Any one have any thoughts on these? They don't look all that interesting to me but I wonder if I'm missing something
You may wish to think of them as the works of believing Christian scholars, praying and writing long before the Reformation and producing works uncontaminated by modern misconceptions and the historical critical method.
"Today global Christians are being steadily drawn toward these biblical and patristic sources for daily meditation and spiritual formation. They are on the outlook for primary classic sources of spiritual formation and biblical interpretation, presented in accessible form and grounded in reliable scholarship.

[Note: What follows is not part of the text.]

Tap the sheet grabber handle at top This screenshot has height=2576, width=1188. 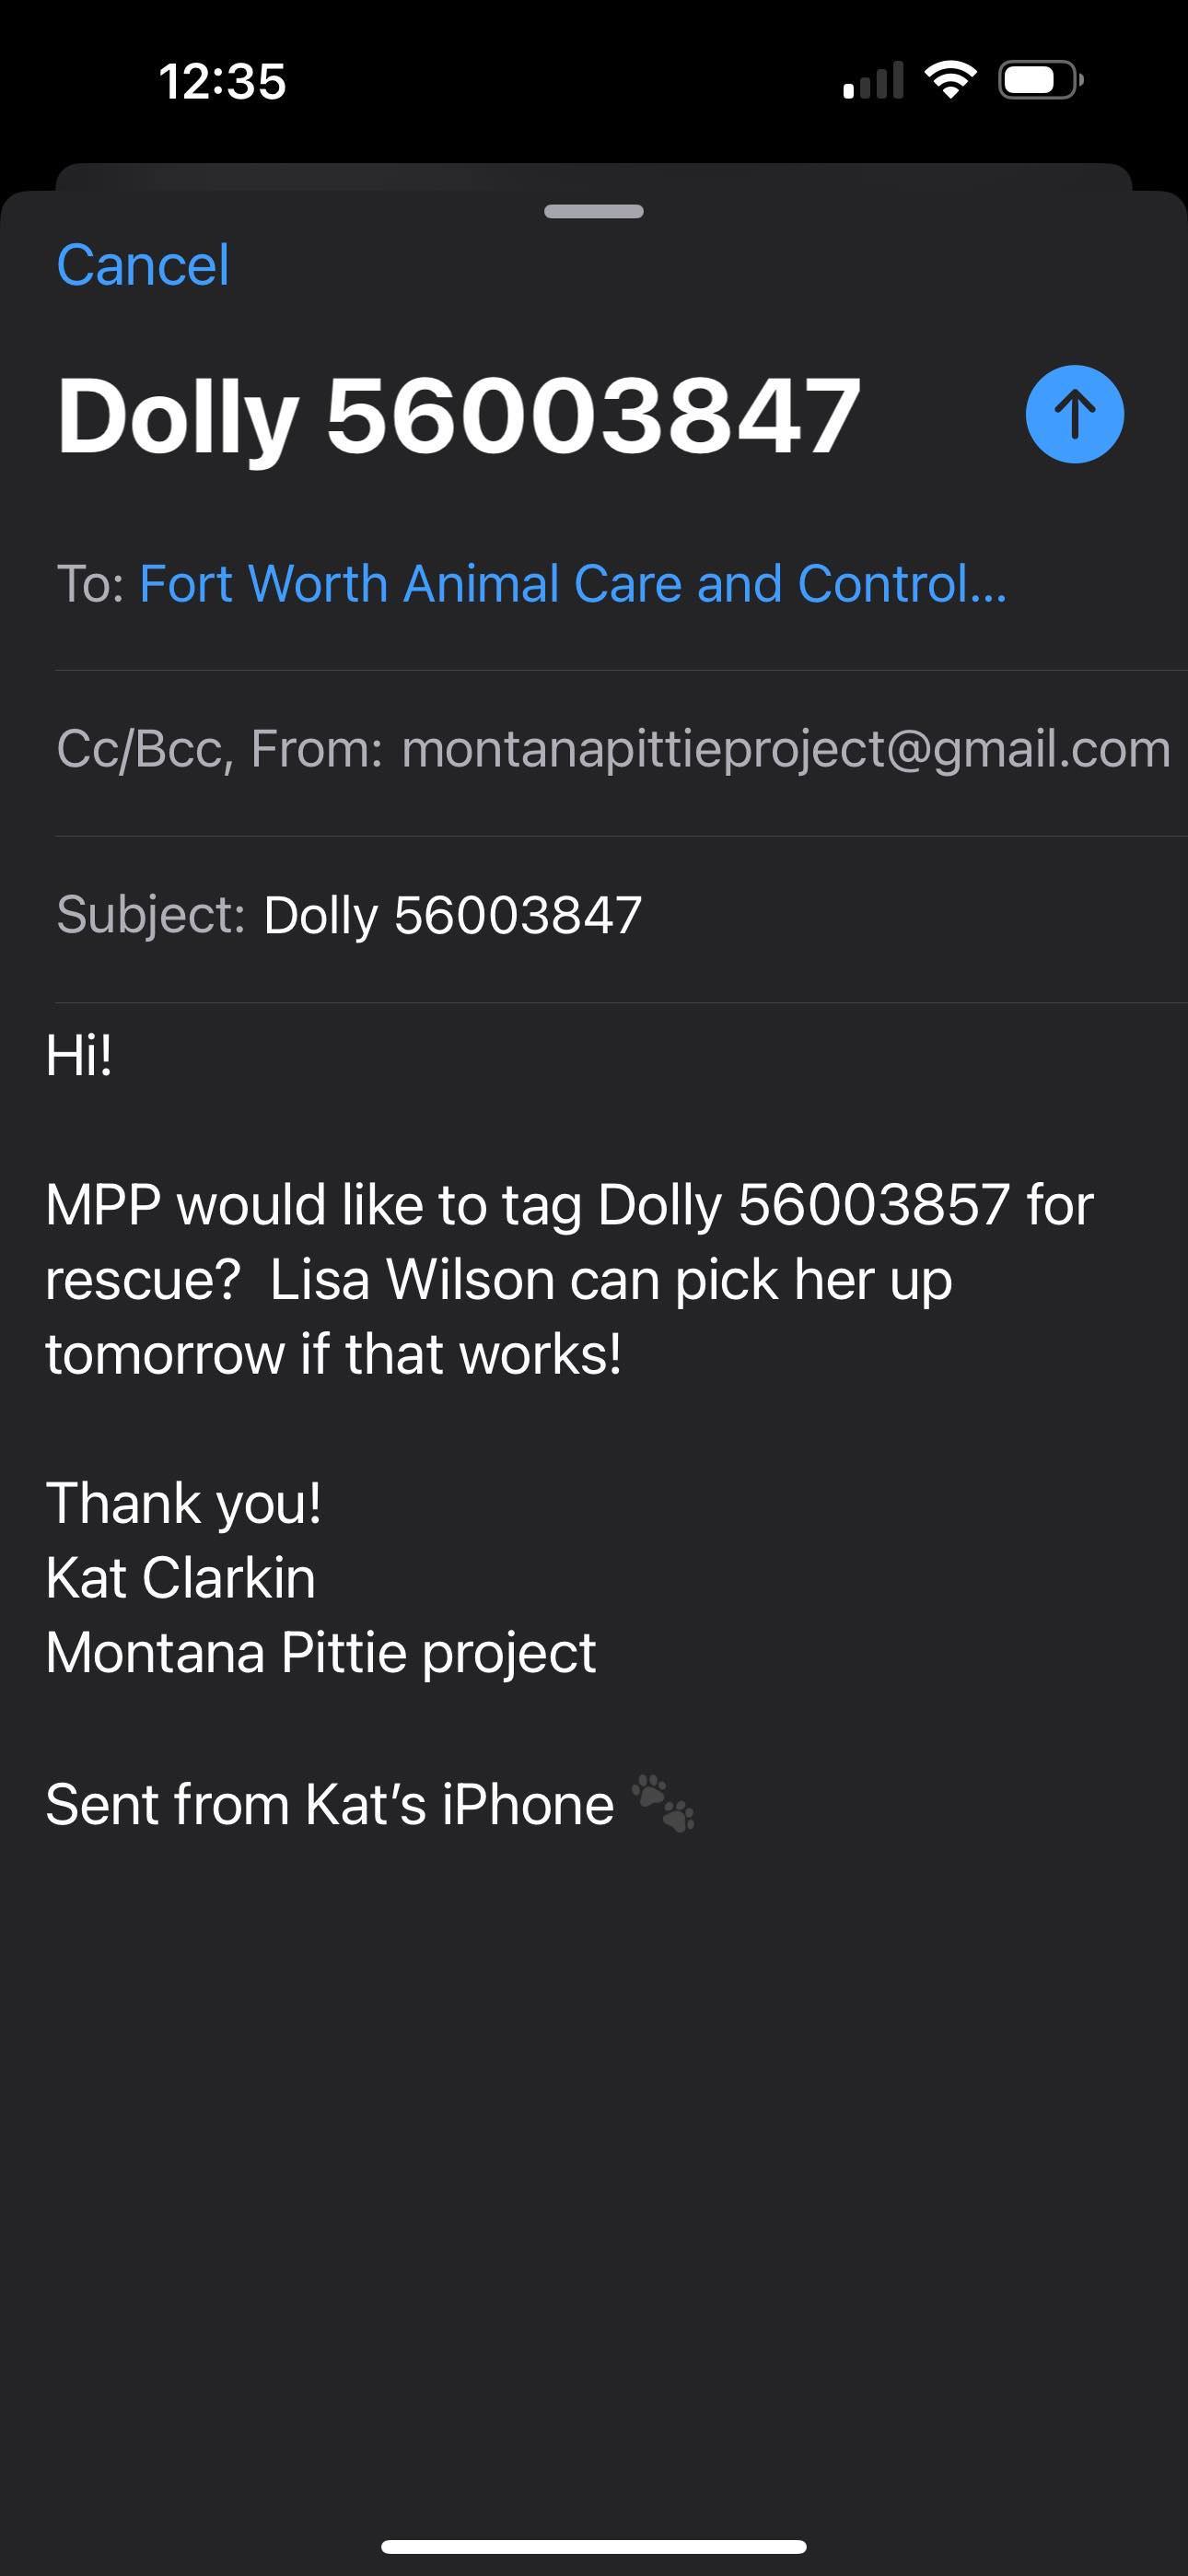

These crucial texts have had an extended epoch of sustained influence on Scripture p ix interpretation, but virtually no influence in the modern period. They also deserve a hearing among modern readers and scholars. There is a growing awareness of the speculative excesses and spiritual and homiletic limitations of much post-Enlightenment criticism. Meanwhile the motifs, methods and approaches of ancient exegetes have remained unfamiliar not only to historians but to otherwise highly literate biblical scholars, trained exhaustively in the methods of historical and scientific criticism.
It is ironic that our times, which claim to be so fully furnished with historical insight and research methods, have neglected these texts more than scholars in previous centuries who could read them in their original languages.
This series provides indisputable evidence of the modern neglect of classic Christian exegesis: it remains a fact that extensive and once authoritative classic commentaries on Scripture still remain untranslated into any modern language. Even in China such a high level of neglect has not befallen classic Buddhist, Taoist and Confucian commentaries."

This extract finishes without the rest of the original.